** Opening Information block **
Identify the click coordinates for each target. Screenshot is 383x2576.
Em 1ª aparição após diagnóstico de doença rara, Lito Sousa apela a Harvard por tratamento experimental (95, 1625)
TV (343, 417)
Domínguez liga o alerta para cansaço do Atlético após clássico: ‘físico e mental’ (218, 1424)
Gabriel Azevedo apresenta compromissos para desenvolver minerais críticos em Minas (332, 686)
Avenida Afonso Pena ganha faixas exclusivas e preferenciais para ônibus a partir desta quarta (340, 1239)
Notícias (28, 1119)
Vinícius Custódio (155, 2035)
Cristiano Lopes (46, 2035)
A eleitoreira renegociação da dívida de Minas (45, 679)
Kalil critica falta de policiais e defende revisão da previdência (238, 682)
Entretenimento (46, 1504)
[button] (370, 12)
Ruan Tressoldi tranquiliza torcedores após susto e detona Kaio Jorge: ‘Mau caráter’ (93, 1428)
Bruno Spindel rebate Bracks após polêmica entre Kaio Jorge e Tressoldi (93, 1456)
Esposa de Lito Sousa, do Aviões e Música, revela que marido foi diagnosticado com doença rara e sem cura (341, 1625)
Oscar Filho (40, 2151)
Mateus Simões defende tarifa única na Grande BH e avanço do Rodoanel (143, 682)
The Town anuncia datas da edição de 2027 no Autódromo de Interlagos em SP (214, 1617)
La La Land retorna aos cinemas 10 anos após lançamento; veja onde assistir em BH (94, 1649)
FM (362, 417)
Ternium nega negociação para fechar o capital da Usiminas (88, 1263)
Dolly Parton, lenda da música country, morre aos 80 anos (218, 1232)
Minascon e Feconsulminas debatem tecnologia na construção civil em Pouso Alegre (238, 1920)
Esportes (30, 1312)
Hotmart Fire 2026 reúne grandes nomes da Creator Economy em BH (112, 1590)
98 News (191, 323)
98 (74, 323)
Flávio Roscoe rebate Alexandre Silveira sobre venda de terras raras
** Closing Information block **
» **Exercise requirements**
In the records above, how many lines hold "Sousa"? Only the number is wanted.

» **The completed task**
2